They can still sue of course but it wouldn't help them much.

If all it is is the CES management colluding with the hotel management then
they've just killed CES.

They ought to be happy with people coming there either way. And the exorbitant
fees for exhibiting on the grounds are what drives this kind of tactics
anyway.

Lots of big consumer shows have this sort of thing happening around them,
there is nothing wrong with it, it's just the market at work.

Expect next years CES to be smaller than this years because of this.

In the past it would usually be one or two very specific vendors that would
draw me to an exhibition, and not always would the venue be on the grounds.
But after seeing what I came for I would then go to the main exhibition
anyway, just because I was already in the neighbourhood.
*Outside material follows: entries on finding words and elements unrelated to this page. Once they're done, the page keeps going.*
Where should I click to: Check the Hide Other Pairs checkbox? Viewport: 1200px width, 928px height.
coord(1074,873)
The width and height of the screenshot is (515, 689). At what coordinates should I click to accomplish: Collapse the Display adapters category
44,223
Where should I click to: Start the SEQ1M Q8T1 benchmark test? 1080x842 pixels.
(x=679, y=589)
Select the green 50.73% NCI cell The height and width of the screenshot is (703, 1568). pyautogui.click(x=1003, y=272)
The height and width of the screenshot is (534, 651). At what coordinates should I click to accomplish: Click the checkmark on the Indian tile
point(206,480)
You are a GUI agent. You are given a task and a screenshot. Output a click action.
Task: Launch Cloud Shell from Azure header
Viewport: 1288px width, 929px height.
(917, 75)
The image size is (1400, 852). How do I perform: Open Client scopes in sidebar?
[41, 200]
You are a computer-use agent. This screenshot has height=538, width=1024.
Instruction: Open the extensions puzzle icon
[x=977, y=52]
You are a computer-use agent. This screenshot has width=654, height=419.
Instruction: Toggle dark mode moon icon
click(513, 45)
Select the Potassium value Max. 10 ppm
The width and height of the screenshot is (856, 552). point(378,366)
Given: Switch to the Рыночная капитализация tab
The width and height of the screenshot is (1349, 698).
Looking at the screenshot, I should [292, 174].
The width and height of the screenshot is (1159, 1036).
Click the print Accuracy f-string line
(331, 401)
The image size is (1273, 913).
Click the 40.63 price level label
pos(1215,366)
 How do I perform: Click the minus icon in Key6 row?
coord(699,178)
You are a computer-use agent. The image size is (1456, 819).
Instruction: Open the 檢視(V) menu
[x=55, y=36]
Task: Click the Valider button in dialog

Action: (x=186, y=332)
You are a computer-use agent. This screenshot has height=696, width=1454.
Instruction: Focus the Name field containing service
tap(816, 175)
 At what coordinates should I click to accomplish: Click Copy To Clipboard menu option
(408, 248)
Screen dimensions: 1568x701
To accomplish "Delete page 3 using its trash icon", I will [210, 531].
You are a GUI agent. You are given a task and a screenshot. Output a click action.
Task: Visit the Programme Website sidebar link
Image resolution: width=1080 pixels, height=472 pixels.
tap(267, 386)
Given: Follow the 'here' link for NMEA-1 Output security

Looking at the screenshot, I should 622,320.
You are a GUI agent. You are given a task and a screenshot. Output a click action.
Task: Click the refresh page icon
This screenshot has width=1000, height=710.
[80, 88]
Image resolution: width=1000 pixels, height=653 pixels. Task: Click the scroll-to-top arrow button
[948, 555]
These were mostly in Hannover and London, but I don't think the general
principle changes much.

Some very interesting small companies can simply not afford the out-of-touch-
with-reality price per ft^2 that these exhibitions charge.

Want power to your booth? That'll be $1500. Oh, and another $500 for the
licensed electrician to plug that in to that socket.

edit: thinking about this some more, I can't even recall having gone to an
exhibition after 2000 or so, stuff is released all the time now and with the
internet as a vehicle to get the information out there the days of the giant
exhibition are probably numbered anyway.

------
eli
Amusing, but ultimately this will make the conference less pleasant for
everyone. It's not like every company can afford to rent legit meeting space
(I doubt there's even enough to go around) and trying to have meetings on the
show floor is awful.